Porous materials play a crucial role in the energy storage process. The influence of porous media on the performance of the PV/T was investigated by building two experimental units. As well as the utilization of air and water as working materials. The study found that using porous media widens the field of heat transfer and storage throughout the effective time of solar radiation, increasing the hybrid solar collector's thermal and electrical efficiency as well as the air exit temperature. The study found that porous medium can store heat since the difference in temperature between the two models was three hours and 2.8˚C. Using air and water in conjunction with porous medium improves thermal and electrical efficiency.
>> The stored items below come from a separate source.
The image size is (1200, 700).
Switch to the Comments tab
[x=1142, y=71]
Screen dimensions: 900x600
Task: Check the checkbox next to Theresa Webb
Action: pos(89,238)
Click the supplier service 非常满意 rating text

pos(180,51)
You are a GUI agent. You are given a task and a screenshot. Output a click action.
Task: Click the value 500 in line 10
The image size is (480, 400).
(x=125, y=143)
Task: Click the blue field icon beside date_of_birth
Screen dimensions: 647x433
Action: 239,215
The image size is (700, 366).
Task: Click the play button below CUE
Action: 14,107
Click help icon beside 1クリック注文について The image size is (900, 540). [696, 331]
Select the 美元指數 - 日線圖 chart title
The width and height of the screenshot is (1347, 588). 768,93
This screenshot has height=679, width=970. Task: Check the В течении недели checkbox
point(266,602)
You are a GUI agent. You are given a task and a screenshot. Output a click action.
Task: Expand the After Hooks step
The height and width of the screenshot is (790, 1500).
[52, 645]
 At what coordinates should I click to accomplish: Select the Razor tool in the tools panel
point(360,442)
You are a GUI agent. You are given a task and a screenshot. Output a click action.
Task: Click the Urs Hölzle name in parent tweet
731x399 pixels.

When compared to the model without porous media (glass spheres), the total efficiency improved by 11.36 %, and it was determined that the hybrid solar collector with porous media and air and water usage is more thermally efficient than the other design model. The utilization of a porous media, as well as air and water, resulted in improved electrical efficiency. The porous material retains heat during periods of high solar radiation, lowering the temperature of the solar panels, resulting in a 2.2 % gain in electrical efficiency. as well as making better use of the piping network behind the solar panels Effective cooling of the plate, resulting in increased electrical efficiency. With porous media and without medium, thermal efficiency was (61.33%) and (50.82%), respectively. The overall thermal efficiency rate of the two models increased by 10.51 % in favor of the model with porous medium, which contributed to the regulation. PV temperature is lowered by storing heat during peak solar radiation and minimizing overheating, resulting in increased efficiency. According to the findings, the inclusion of porous material in the second channel raises the output temperature, increasing the system's thermal efficiency.